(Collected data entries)

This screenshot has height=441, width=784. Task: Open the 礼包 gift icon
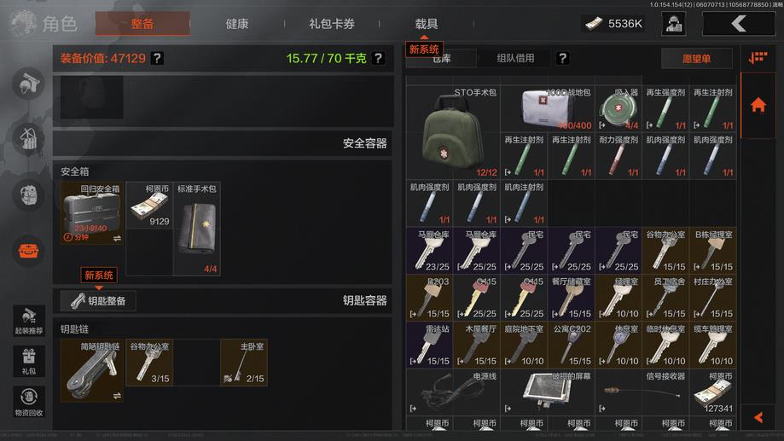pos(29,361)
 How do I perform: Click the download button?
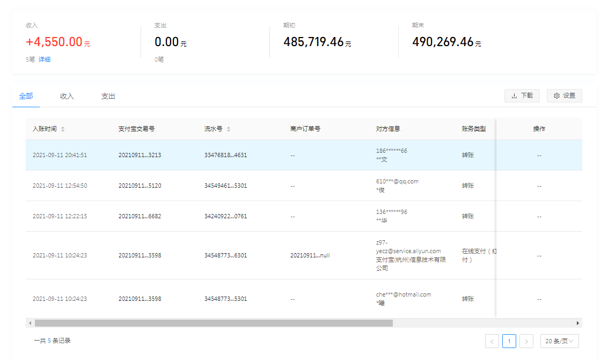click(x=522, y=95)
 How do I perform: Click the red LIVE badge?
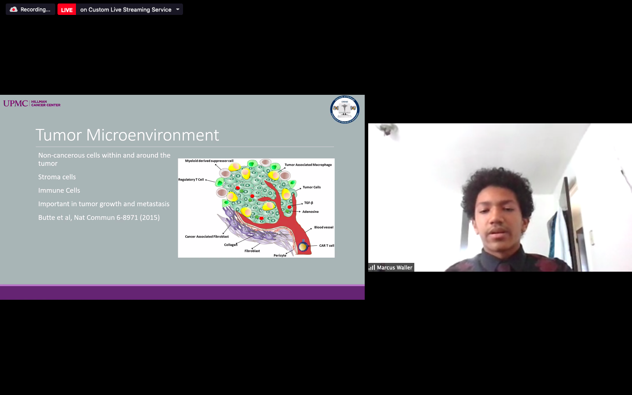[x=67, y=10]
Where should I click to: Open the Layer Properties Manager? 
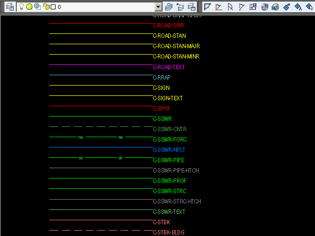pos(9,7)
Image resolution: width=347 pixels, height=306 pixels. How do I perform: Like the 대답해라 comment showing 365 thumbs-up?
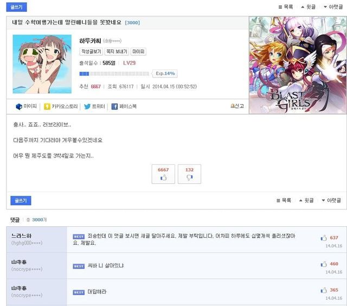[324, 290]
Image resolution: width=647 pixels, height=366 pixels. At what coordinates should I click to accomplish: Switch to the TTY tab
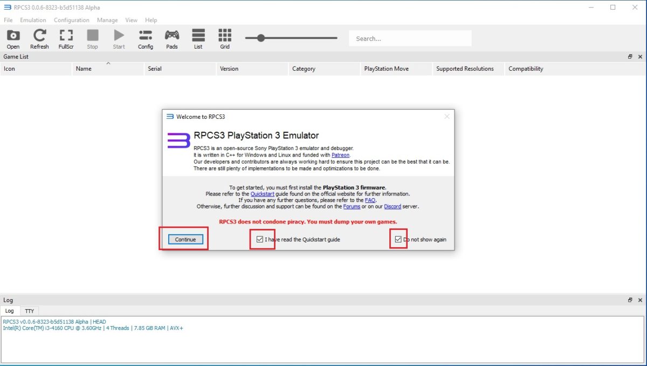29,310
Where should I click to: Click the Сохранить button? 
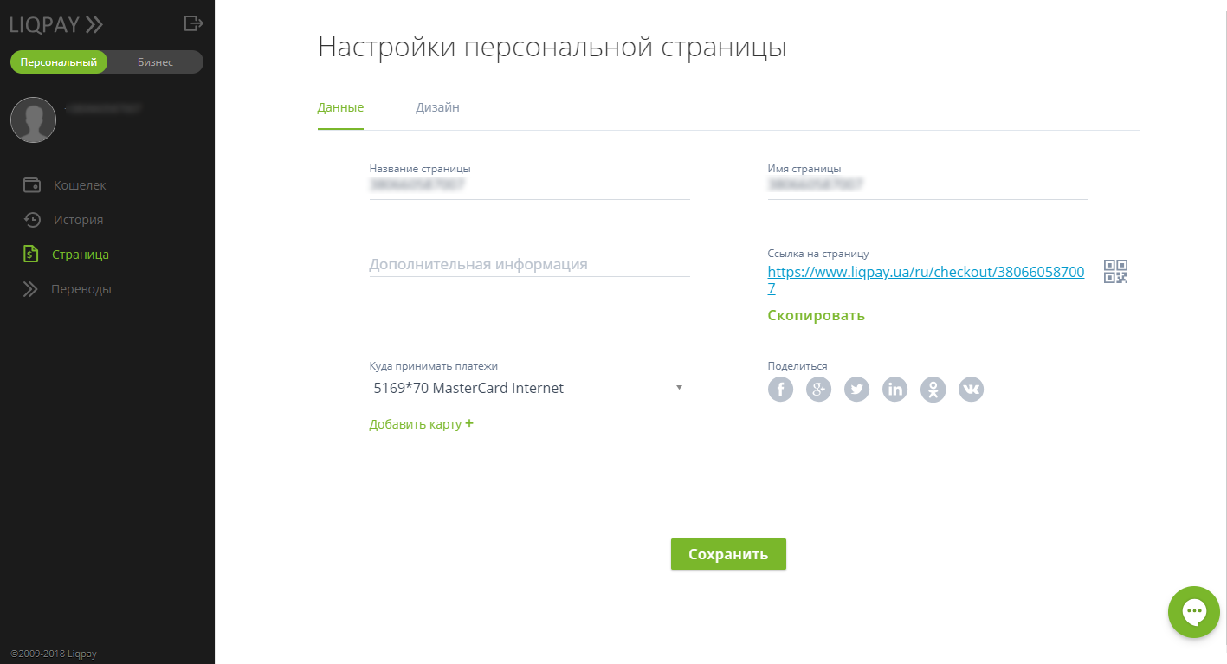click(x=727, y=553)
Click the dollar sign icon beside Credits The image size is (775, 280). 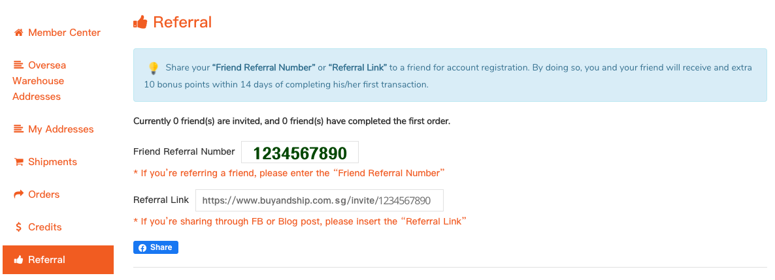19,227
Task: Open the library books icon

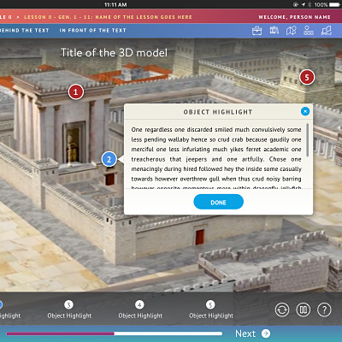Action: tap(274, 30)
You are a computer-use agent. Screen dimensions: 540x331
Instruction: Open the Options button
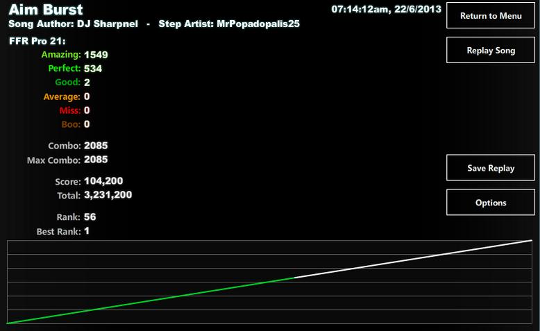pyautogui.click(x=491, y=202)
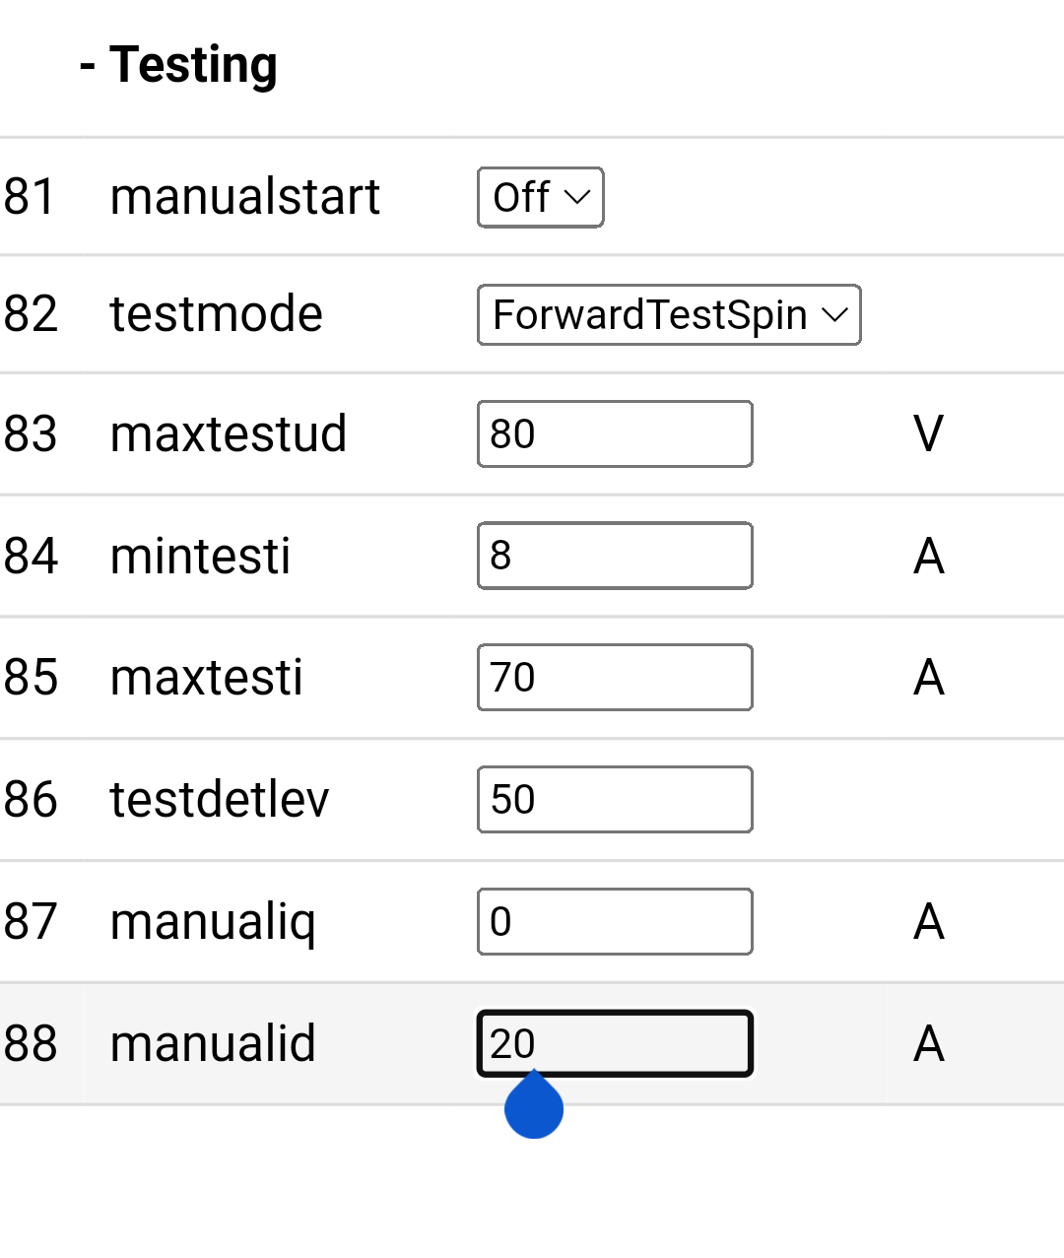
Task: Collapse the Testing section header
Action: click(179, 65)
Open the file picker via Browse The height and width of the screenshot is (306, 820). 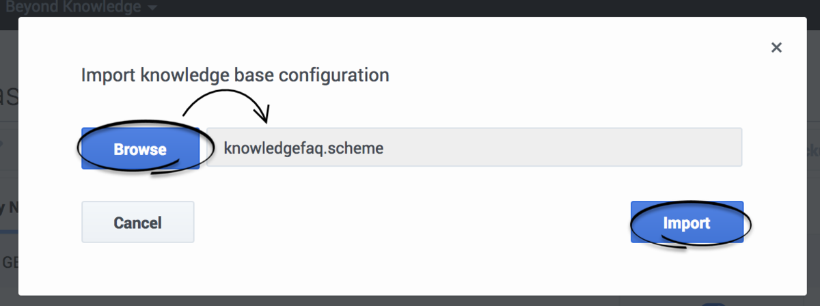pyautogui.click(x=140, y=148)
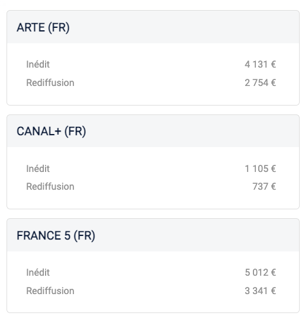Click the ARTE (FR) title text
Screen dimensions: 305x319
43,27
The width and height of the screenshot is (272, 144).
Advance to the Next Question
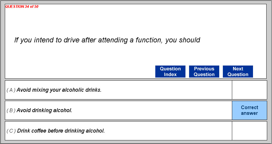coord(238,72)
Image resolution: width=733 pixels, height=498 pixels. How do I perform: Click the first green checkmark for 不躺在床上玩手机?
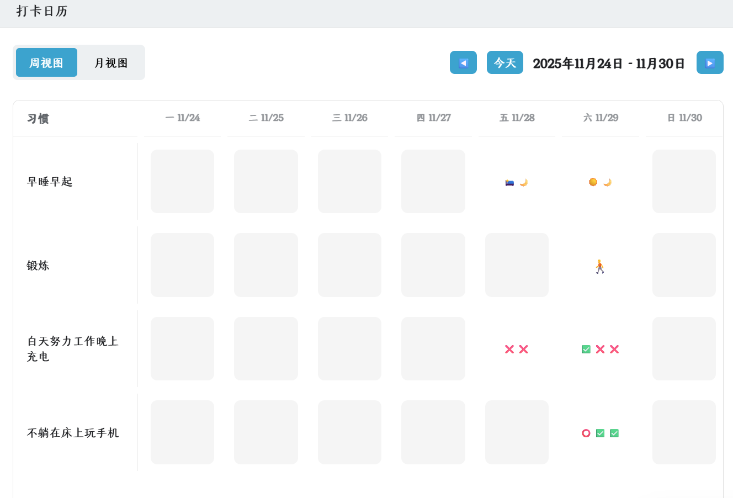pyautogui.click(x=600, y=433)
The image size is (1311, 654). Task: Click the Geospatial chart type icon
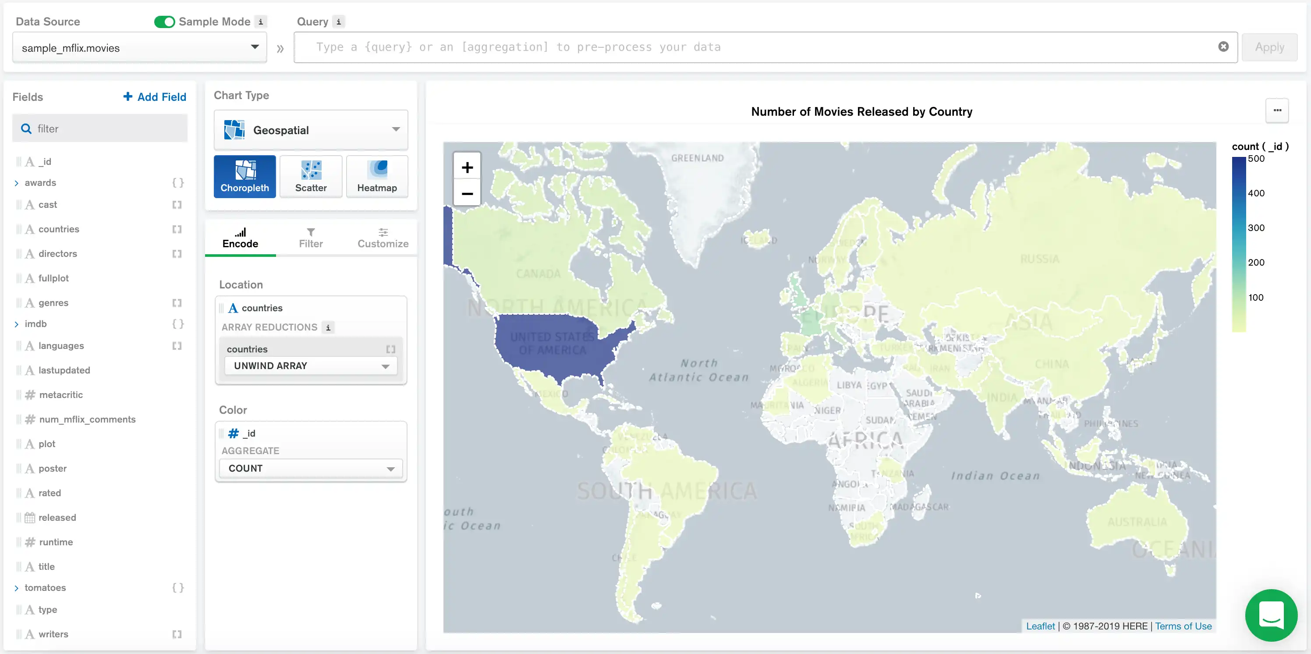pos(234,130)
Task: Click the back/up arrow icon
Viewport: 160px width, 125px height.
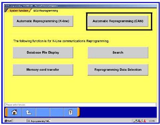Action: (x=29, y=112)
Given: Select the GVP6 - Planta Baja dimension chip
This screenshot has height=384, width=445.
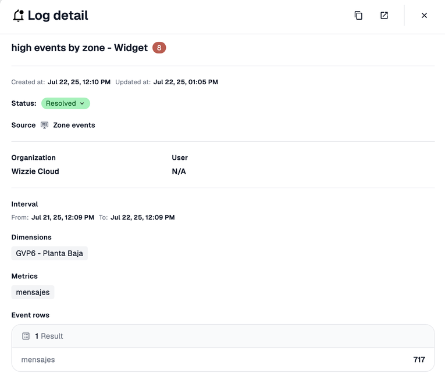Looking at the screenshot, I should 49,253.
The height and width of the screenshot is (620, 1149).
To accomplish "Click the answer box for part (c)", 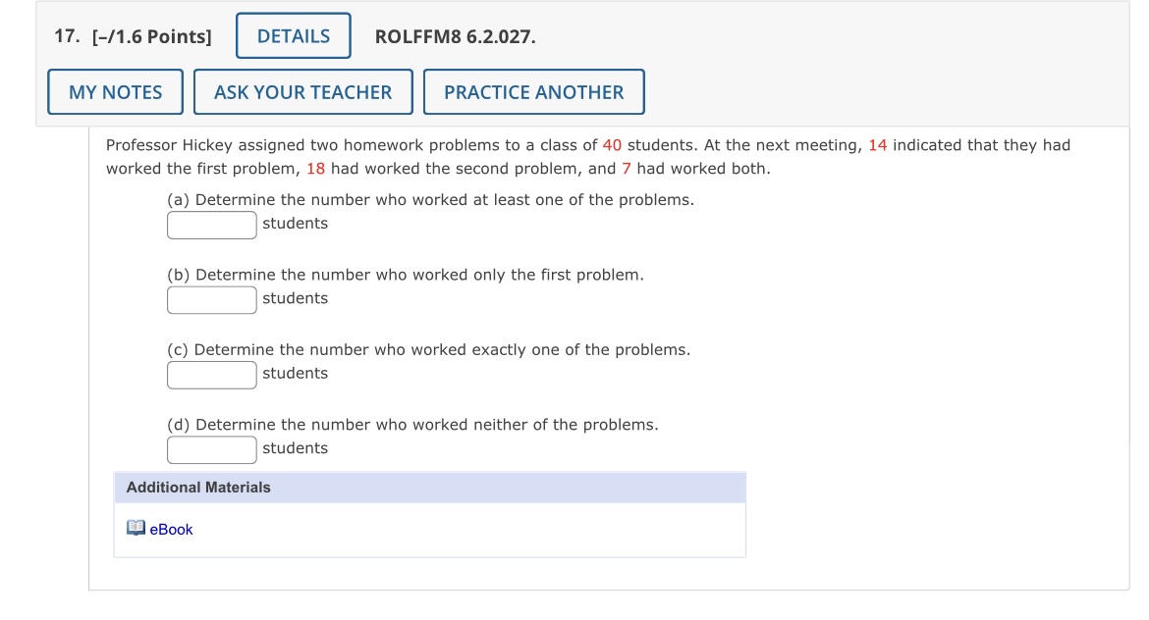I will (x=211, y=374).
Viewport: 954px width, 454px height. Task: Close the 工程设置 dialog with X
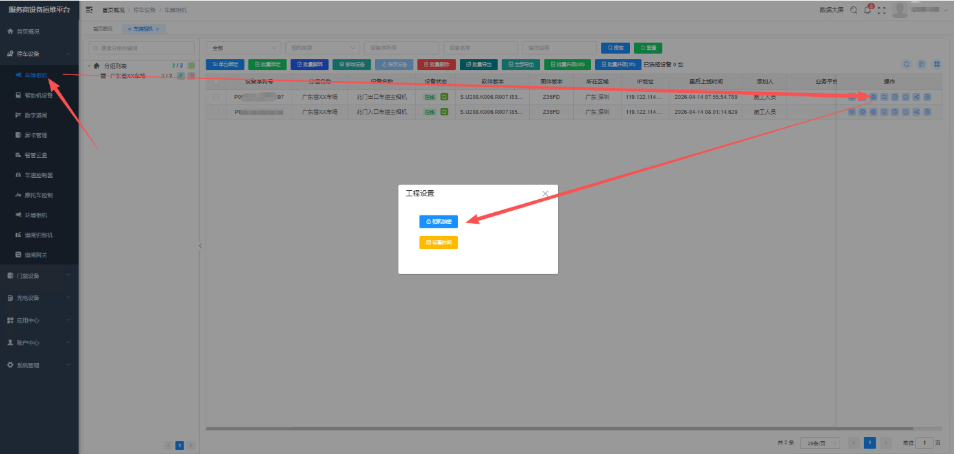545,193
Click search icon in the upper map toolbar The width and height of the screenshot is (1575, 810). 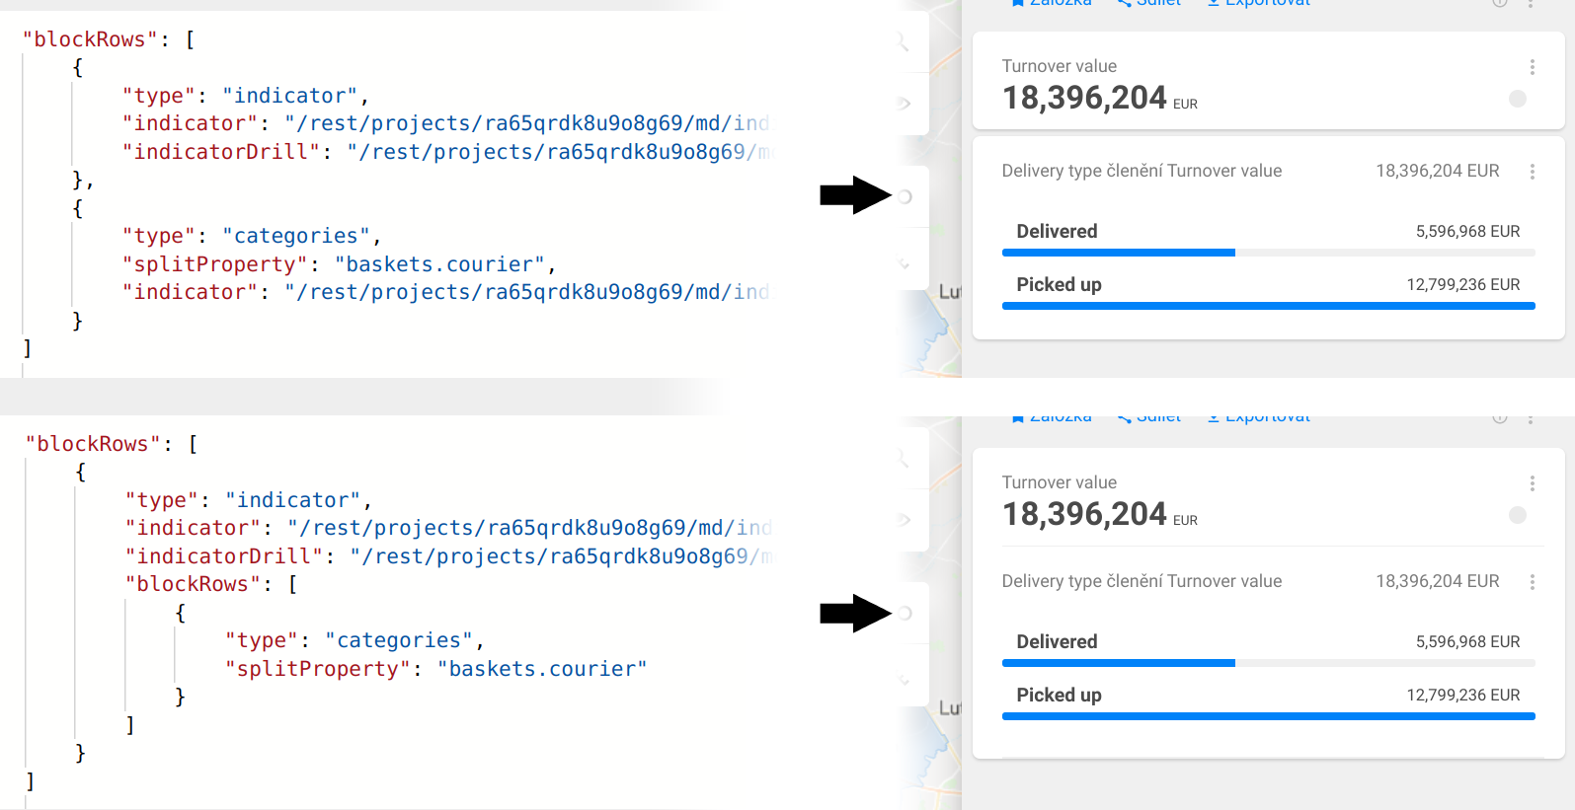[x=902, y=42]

(Work instructions) What are the lines above from the one with "Advance to the Next Question" to the one with "The height and width of the screenshot is (620, 1149).", both included? Reproduce them exactly, without pictures.

(Finished task)
Advance to the Next Question
coord(238,72)
Image resolution: width=733 pixels, height=498 pixels. How do I perform: Click the first green checkmark for 不躺在床上玩手机?
pyautogui.click(x=600, y=433)
The image size is (1311, 654). Task: Click the Geospatial chart type icon
pos(234,130)
Task: Click the back/up arrow icon
Viewport: 160px width, 125px height.
Action: (x=29, y=112)
Given: Select the GVP6 - Planta Baja dimension chip
This screenshot has height=384, width=445.
Looking at the screenshot, I should 49,253.
The height and width of the screenshot is (620, 1149).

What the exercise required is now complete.